As the most extreme E values we identified were relatively small in size (based on effect size interpretation guidance), this suggests that plausible confounders would not need to be very strongly associated with UPF consumption and weight gain to substantially attenuate or fully nullify associations. Furthermore, as a number of plausible confounders were identified that we reason could collectively attenuate the meta-analysed UPF consumption – weight gain association observed to non-significance, unmeasured confounding is of significant concern. Yet, it is important to note that the E value approach provides evidence on whether unaccounted confounding factors could hypothetically explain away observed associations. It is also plausible that more complete measurement of potential confounding variables could increase size of the UPF and weight gain association. This highlights the need for further confirmatory high quality observational research that is better able to control for potential confounders of concern and evidence from study types devoid of confounding (e.g., randomised controlled trials).
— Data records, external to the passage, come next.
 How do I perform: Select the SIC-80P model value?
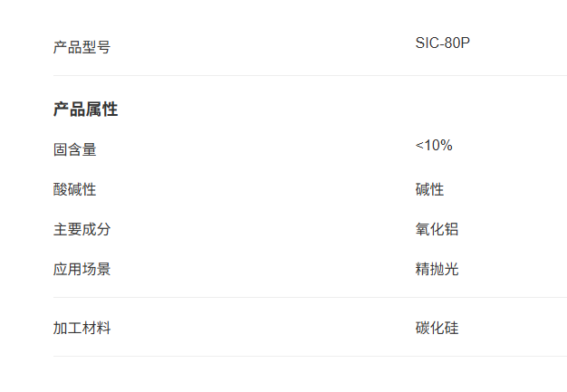(x=443, y=43)
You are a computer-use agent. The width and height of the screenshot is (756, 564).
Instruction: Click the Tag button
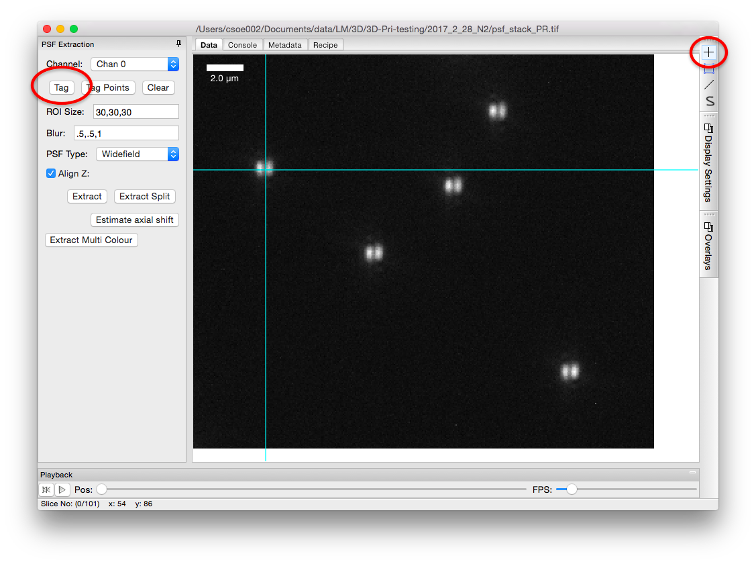[61, 88]
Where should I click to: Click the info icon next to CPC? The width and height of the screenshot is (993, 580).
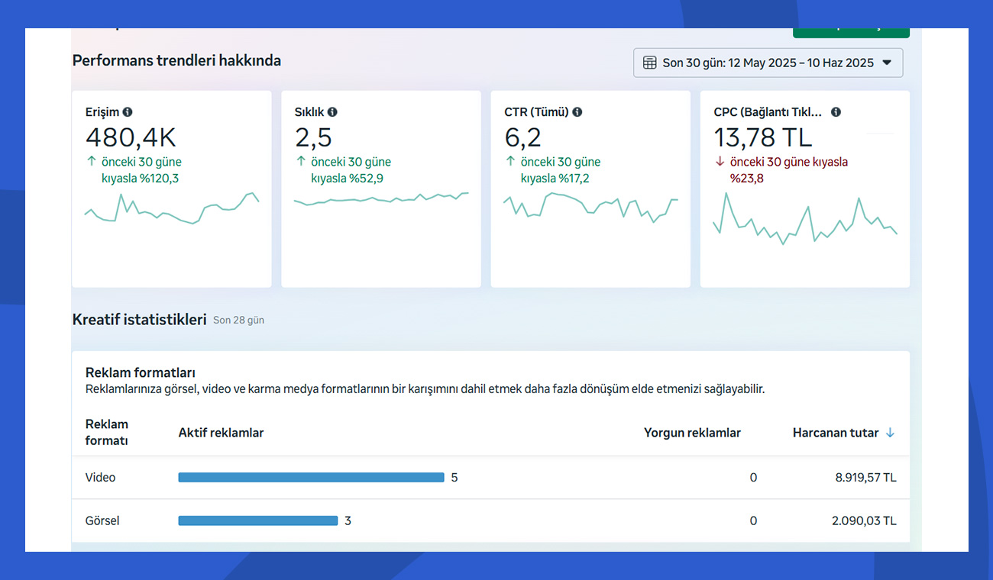point(836,112)
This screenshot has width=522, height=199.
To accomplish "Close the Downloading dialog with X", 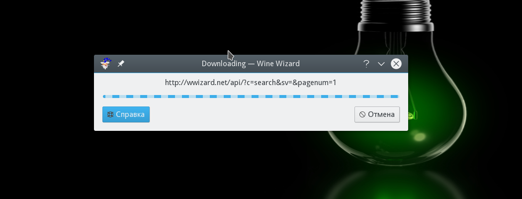I will (x=396, y=64).
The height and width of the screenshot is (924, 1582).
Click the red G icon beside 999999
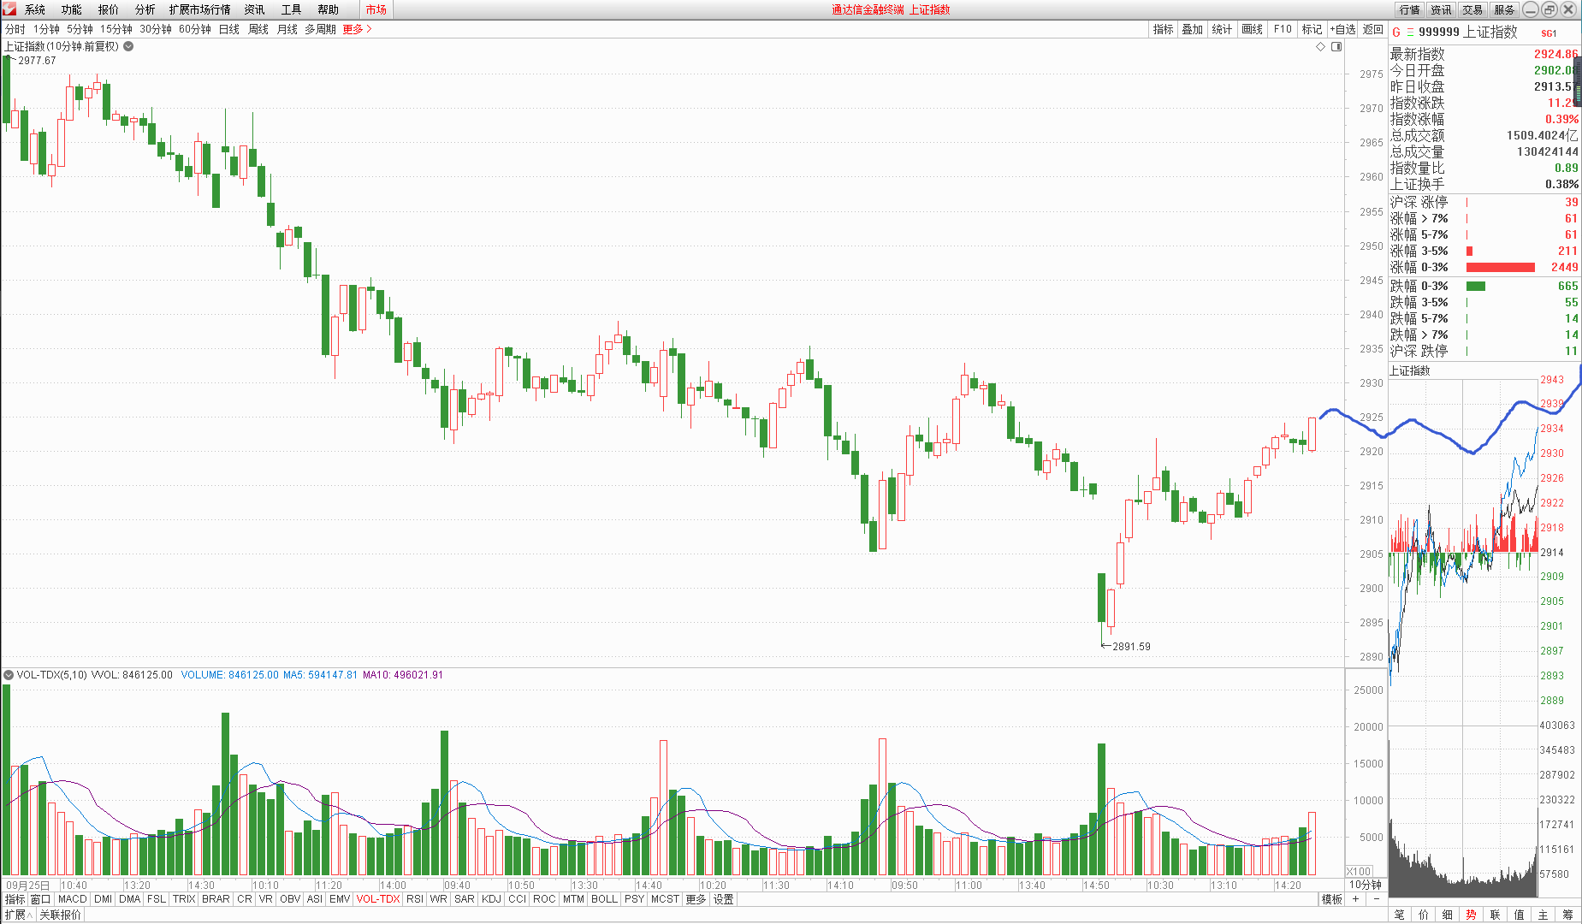click(1396, 33)
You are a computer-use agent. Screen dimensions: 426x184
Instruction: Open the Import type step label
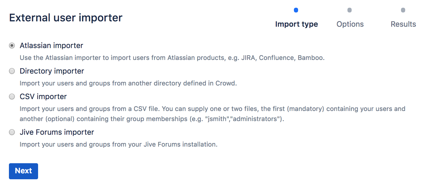(x=296, y=24)
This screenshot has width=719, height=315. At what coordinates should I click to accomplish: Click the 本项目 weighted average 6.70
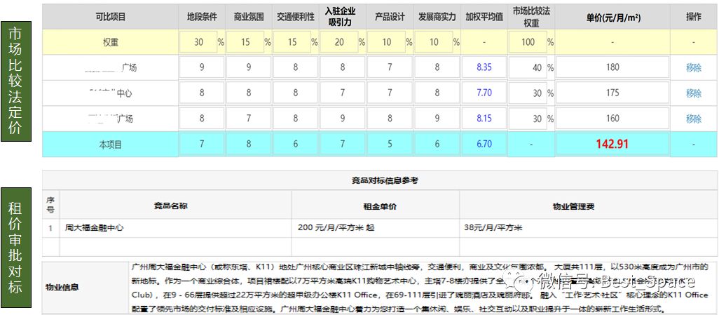tap(484, 144)

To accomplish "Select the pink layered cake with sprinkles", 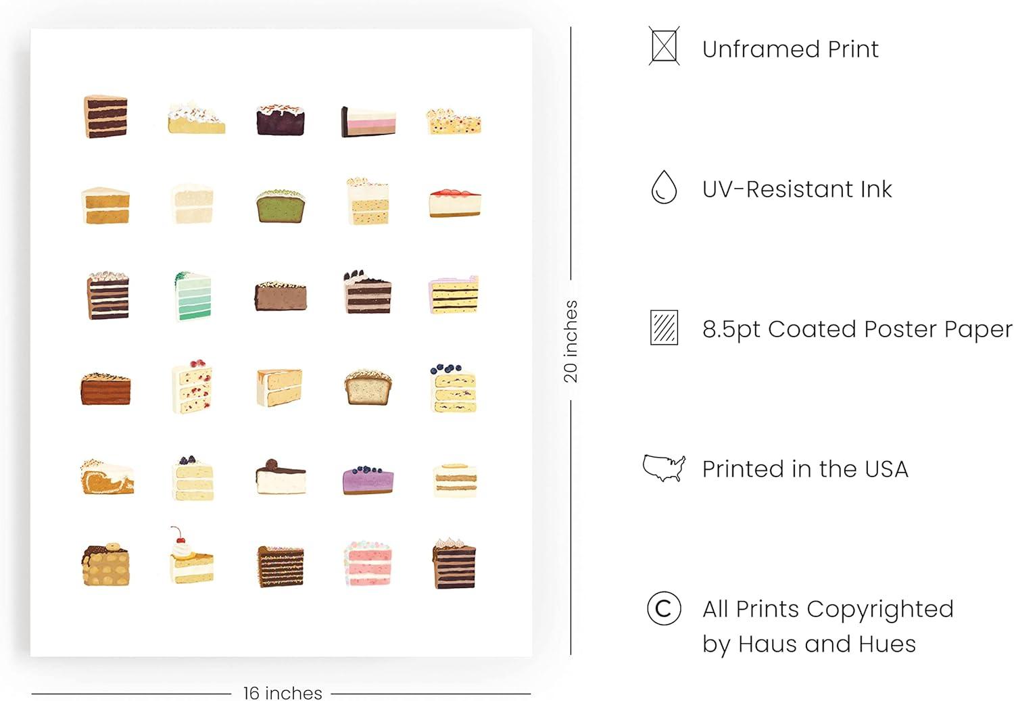I will click(x=368, y=563).
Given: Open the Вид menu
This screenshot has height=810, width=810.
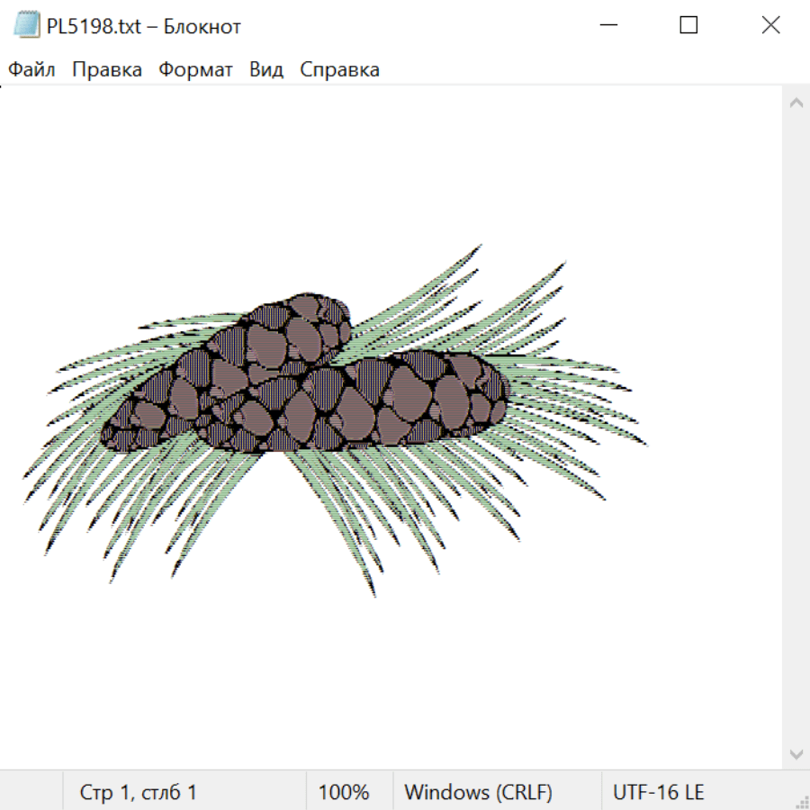Looking at the screenshot, I should 266,69.
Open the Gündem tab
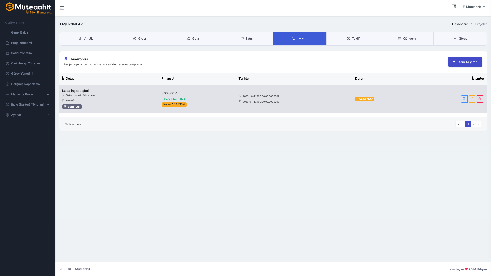The height and width of the screenshot is (276, 491). tap(407, 39)
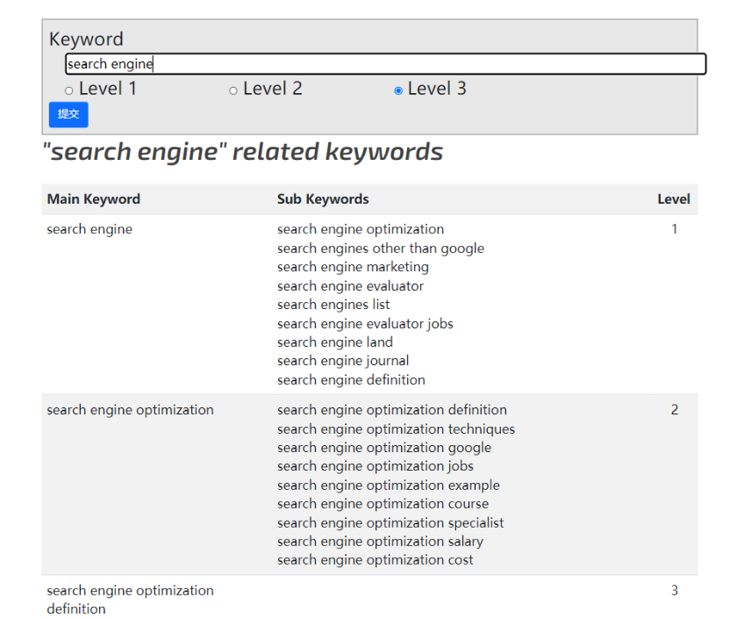This screenshot has height=619, width=729.
Task: Focus the Keyword text input field
Action: (x=385, y=64)
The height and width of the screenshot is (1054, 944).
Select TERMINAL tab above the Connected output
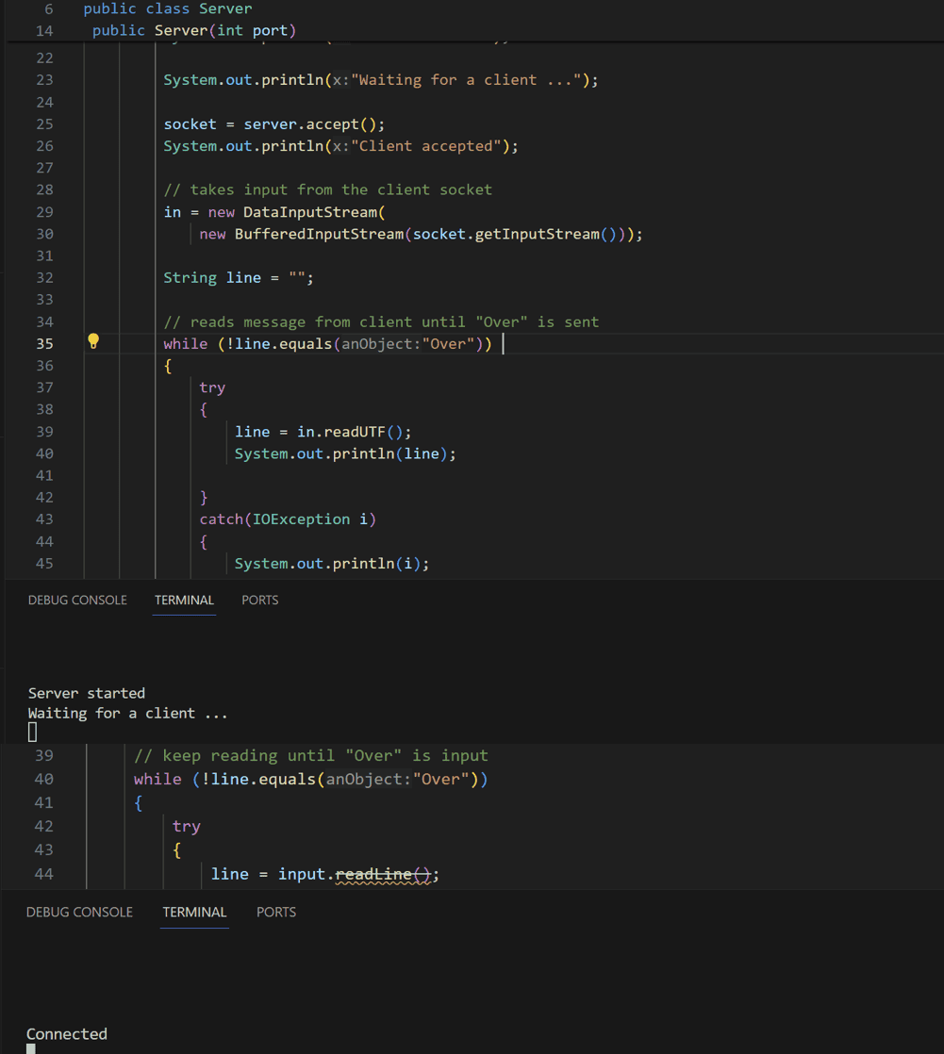click(194, 912)
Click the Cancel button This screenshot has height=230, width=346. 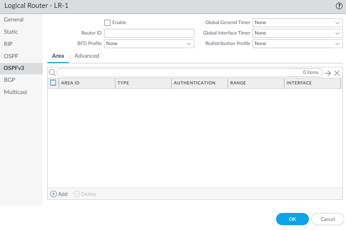pyautogui.click(x=328, y=219)
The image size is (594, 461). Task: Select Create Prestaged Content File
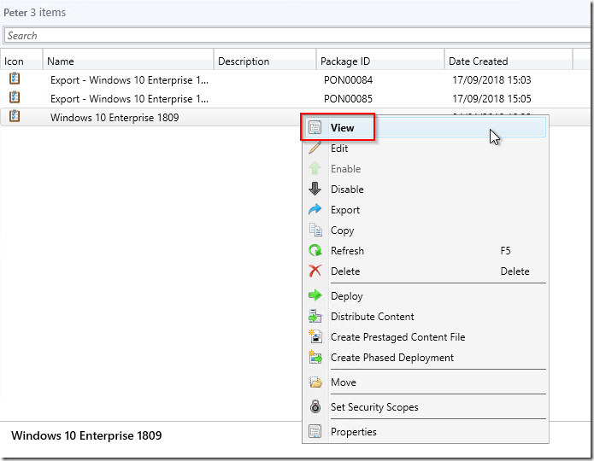[x=397, y=337]
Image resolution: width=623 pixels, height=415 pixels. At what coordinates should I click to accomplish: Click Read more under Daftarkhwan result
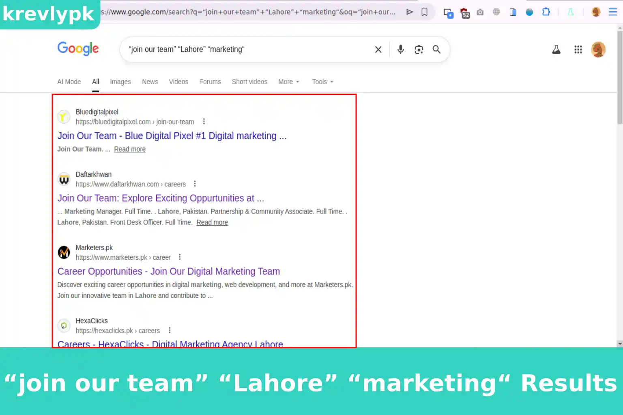[212, 222]
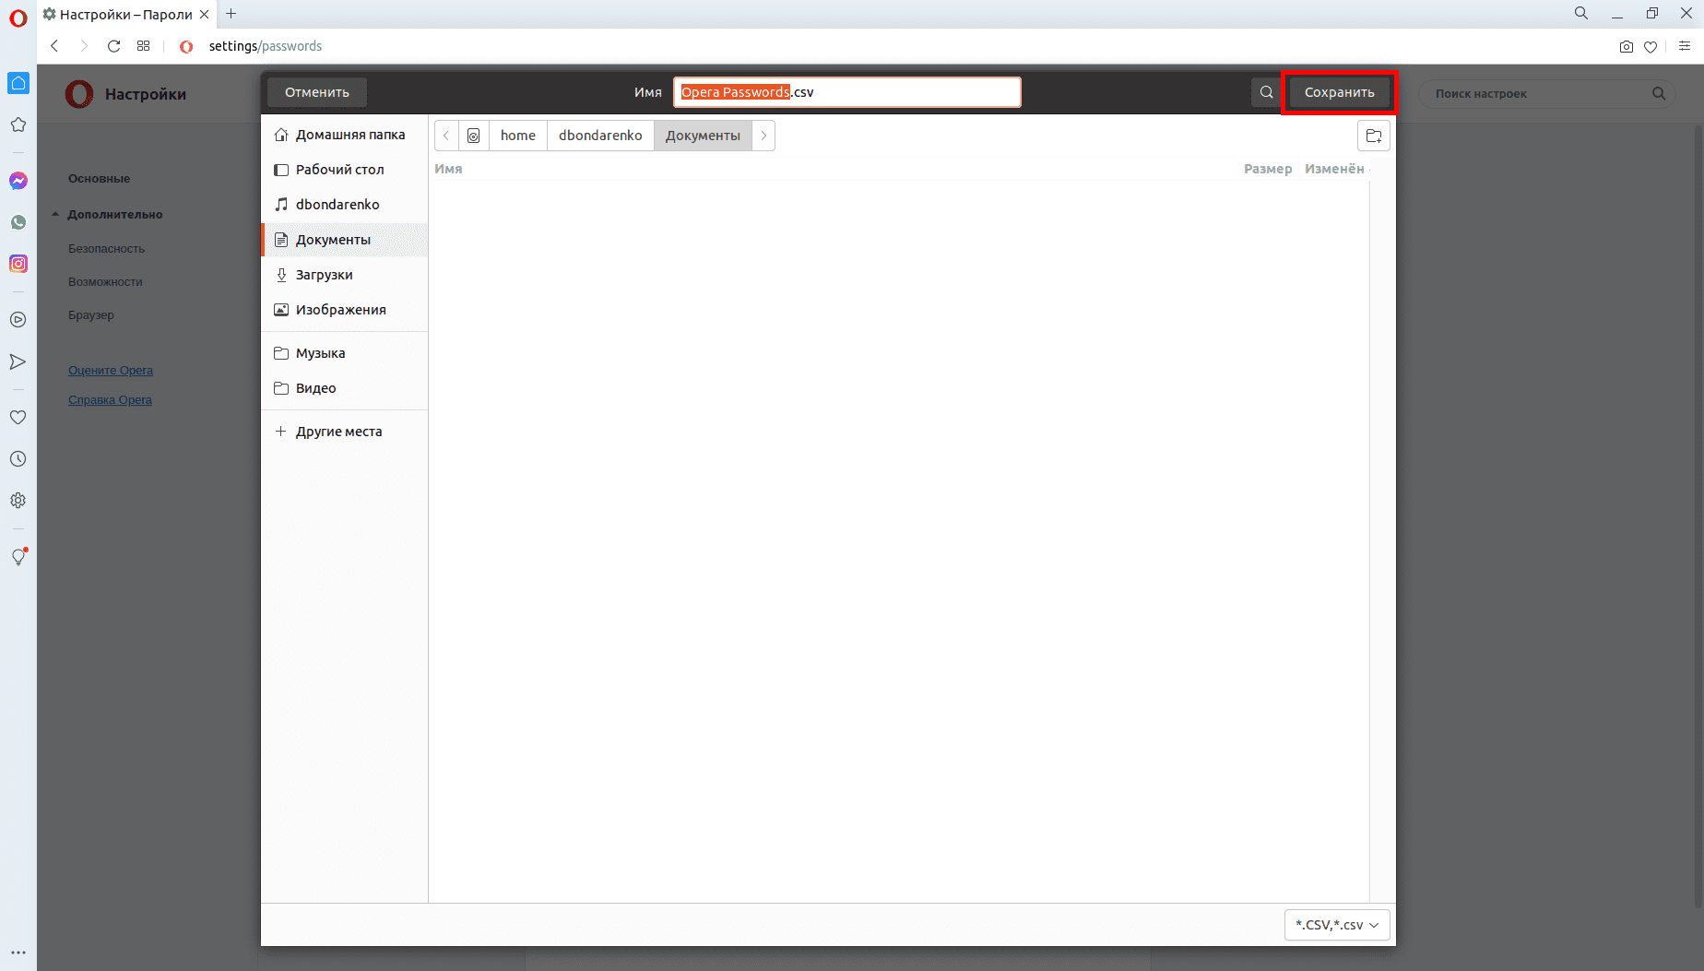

There is debate about how UPFs could causally contribute to weight gain. One proposed explanation is that the unfavourable macronutrient profile of UPFs is responsible for weight gain. A different, but not mutually exclusive explanation is that UPF consumption may also harm health independent to macronutrient profile and this is proposed by some observational studies finding an association between UPFs and weight gain remains when macronutrient factors are controlled for [25]. Meta-analysed studies did not consistently control for macronutrient profile or diet quality. Therefore, from the present analyses it is unclear the extent to which the macronutrient profile of diets higher in UPFs could in part explain the meta-analysed associations observed and/or in combination with confounding variables, fully explain association between higher UPF consumption and weight gain.

There are limitations to the present research and the E value approach. We examined a select number of example potential confounders for illustrative purposes and other potential confounders may warrant investigation (e.g. shared genetic risk for weight gain and unhealthy diet). Food insecurity was examined as a quantifiable hypothetical example of residual confounding from measurement of SES. Most residual confounding by its nature is due to measurement imprecision and therefore unquantifiable. Food insecurity (based on prevalence) is a relatively rare event (dependent on country) and therefore itself may be unlikely to fully explain UPF and weight gain associations, but less extreme limited access to healthy nutrition will be more common and therefore a more likely potential confounder.

We based meta-analysis study inclusion on recent systematic reviews and not a formal search procedure, as this was beyond the scope of this technical report. A small number of studies were suitable for meta-analysis and they may be prone to publication bias. If so, the size of association between UPF consumption and weight gain and E-values may be overestimated. The E value approach provides information on hypothetical confounding and the accuracy of estimates are dependent on the underlying statistical assumptions, as well as assumptions made when converting effect sizes. Critiques of the statistical application of the E value [6, 26] underscore that it can be at best considered as an analysis tool to inform thinking about potential confounding and not a blunt instrument to draw definitive conclusions from.

Unaccounted for confounding could hypothetically explain the prospective association between UPF consumption and weight gain in adults. High quality observational research controlling for a wider range of potential confounders and evidence from study types devoid of confounding are now needed.